While it is widely welcomed as a positive step forward, many healthcare professionals feel it doesn't go far enough as not all payments are broken down to show details of where the funding goes and almost half of the beneficiaries do not agree for their information to be made public.
The chief executive of the ABPI, Mike Thompson, said the responsibility is on the healthcare professional to reveal their payments, and he encourages them to do so.
He said: "We set up Disclosure UK to explain to the public how we develop and discover medicines. I feel it is a positive thing for doctors to disclose their payments and there is nothing to be ashamed of, they should be proud of their work."
"We work with leading clinicians, nurses and NHS trusts.
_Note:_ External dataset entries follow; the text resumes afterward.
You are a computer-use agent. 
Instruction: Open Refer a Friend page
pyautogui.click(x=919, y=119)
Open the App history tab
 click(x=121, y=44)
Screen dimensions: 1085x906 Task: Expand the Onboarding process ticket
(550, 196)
We can't do it on our own and its only right we pay them for the time and expertise they bring."
Dr Piotr Ozieranski from the University of Bath has carried out his own research into the relationship between the pharmaceutical industry and the healthcare sector and told Sky News that the picture is far from clear.
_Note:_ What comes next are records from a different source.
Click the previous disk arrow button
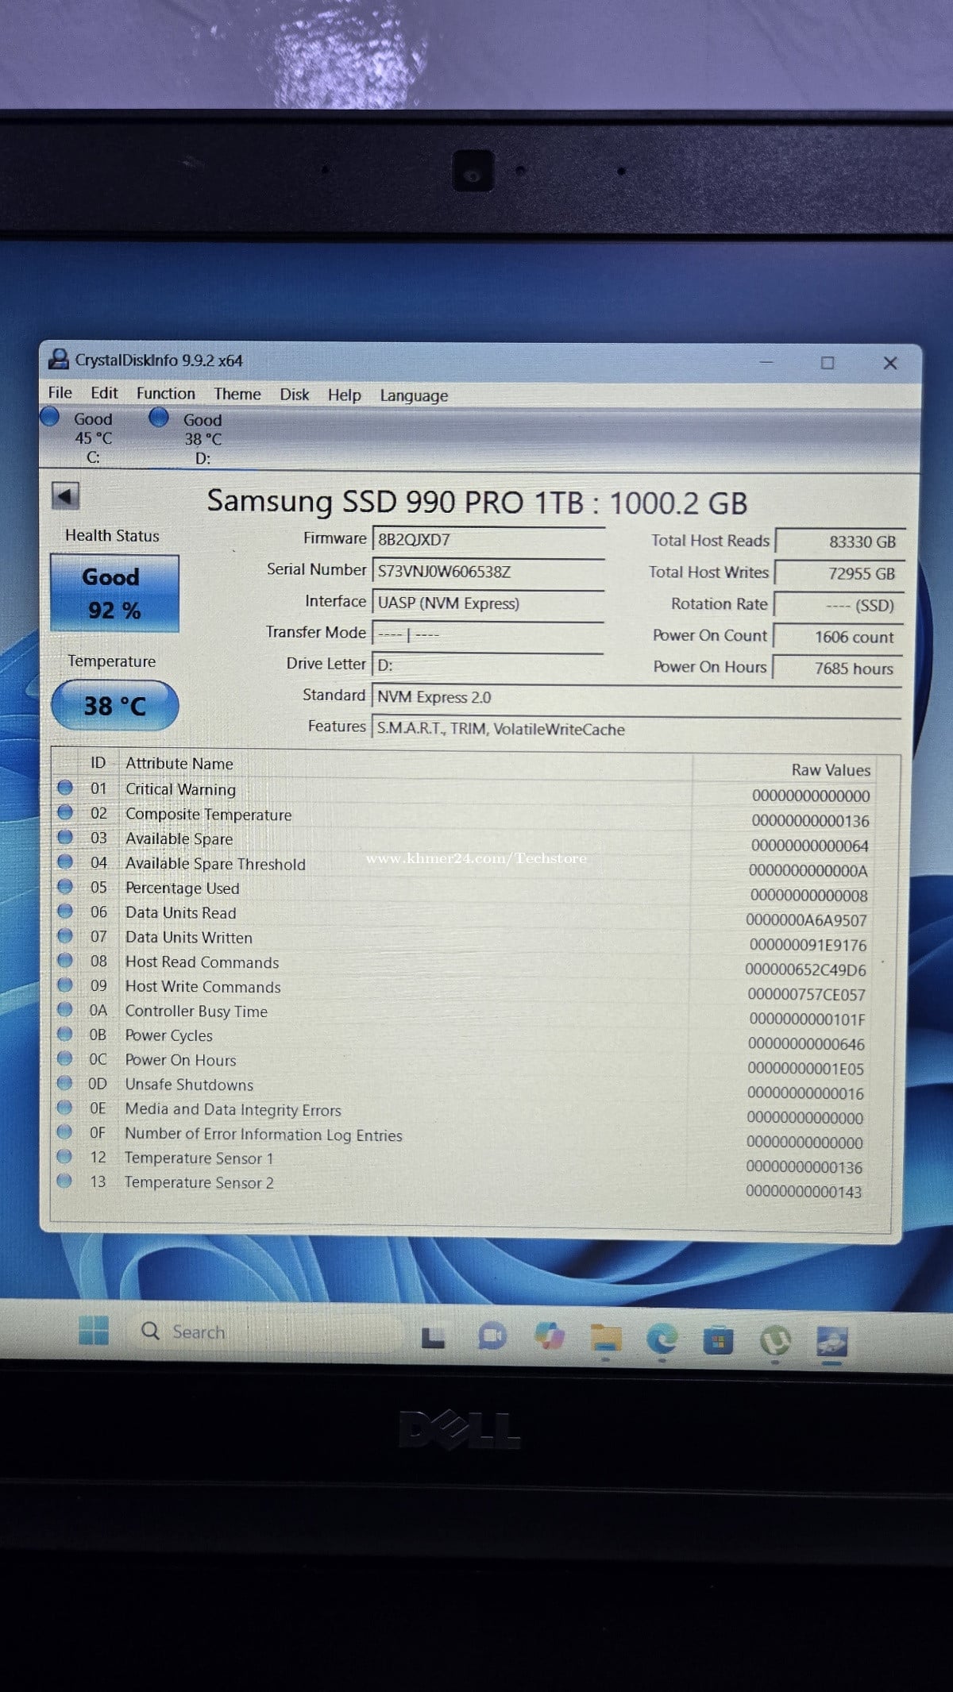The image size is (953, 1692). 65,496
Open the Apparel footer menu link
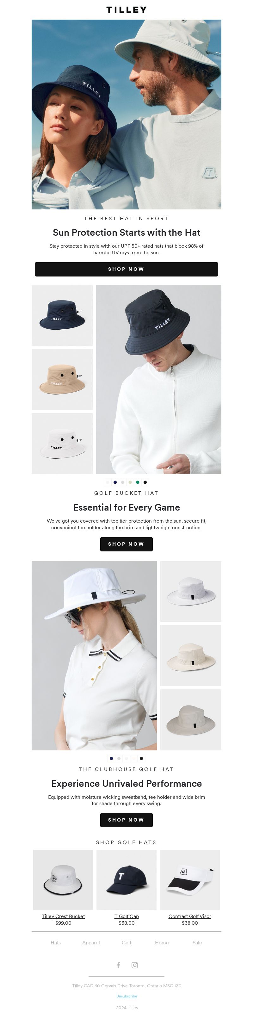Viewport: 253px width, 1031px height. [x=91, y=943]
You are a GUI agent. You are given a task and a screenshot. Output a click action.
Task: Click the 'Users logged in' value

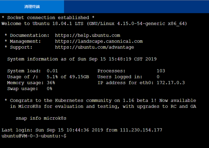[x=158, y=77]
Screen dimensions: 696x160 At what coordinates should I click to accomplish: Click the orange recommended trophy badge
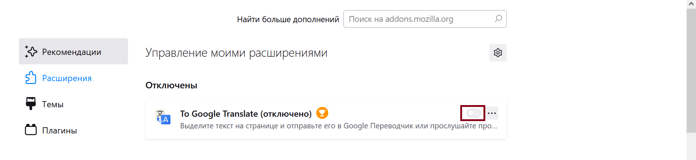click(322, 113)
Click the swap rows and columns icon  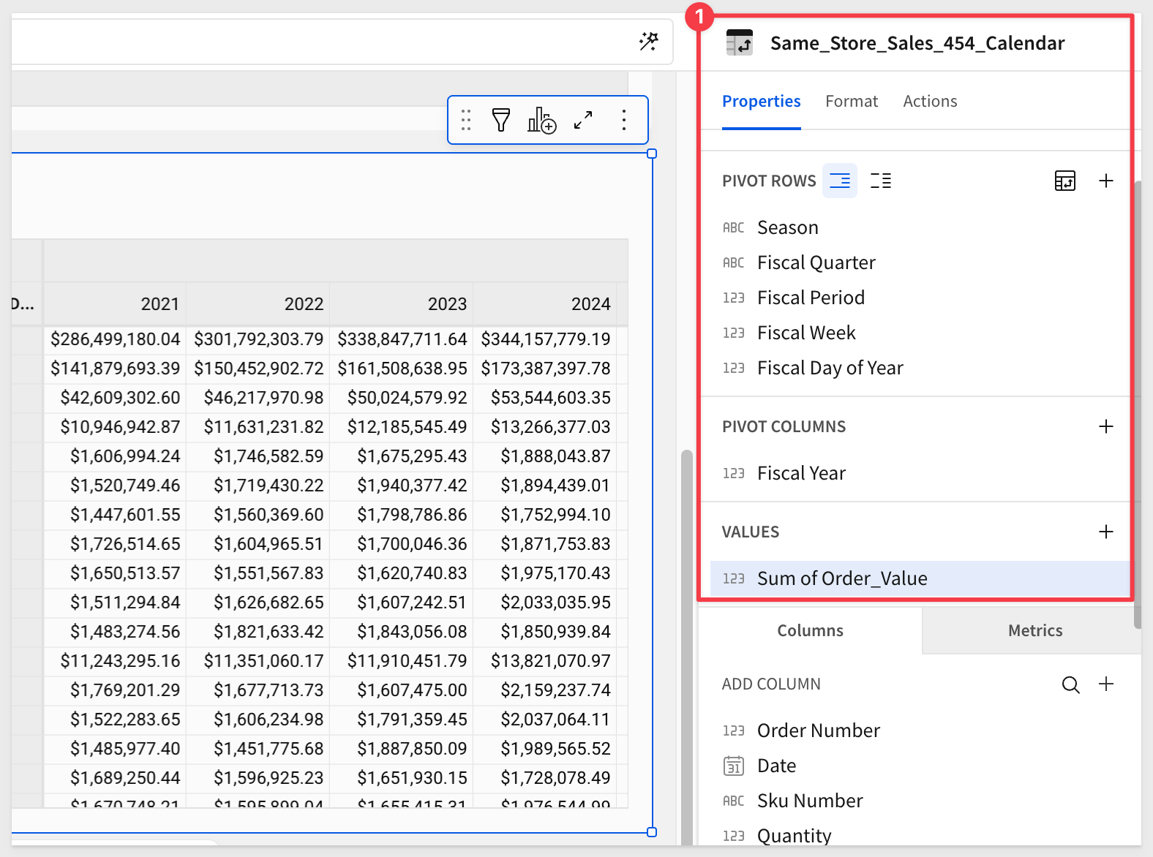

He said: "Obviously drug companies are corporations – they are profit driven and they want to deliver value for their shareholders.
"Therefore there might be a disjuncture between their interests, for example, promoting safe and efficient treatments on one hand and on the other making profit. This makes some of the payments controversial."
Dr Ozieranski points to the payments made to research and development (R&D) as being a main obstacle.
He said: "The basic fact is that without the full transparency of research and development payments which constitutes a vast share of the financial relationships, our picture of the financial relationships between the pharma industry and the healthcare sector is incomplete."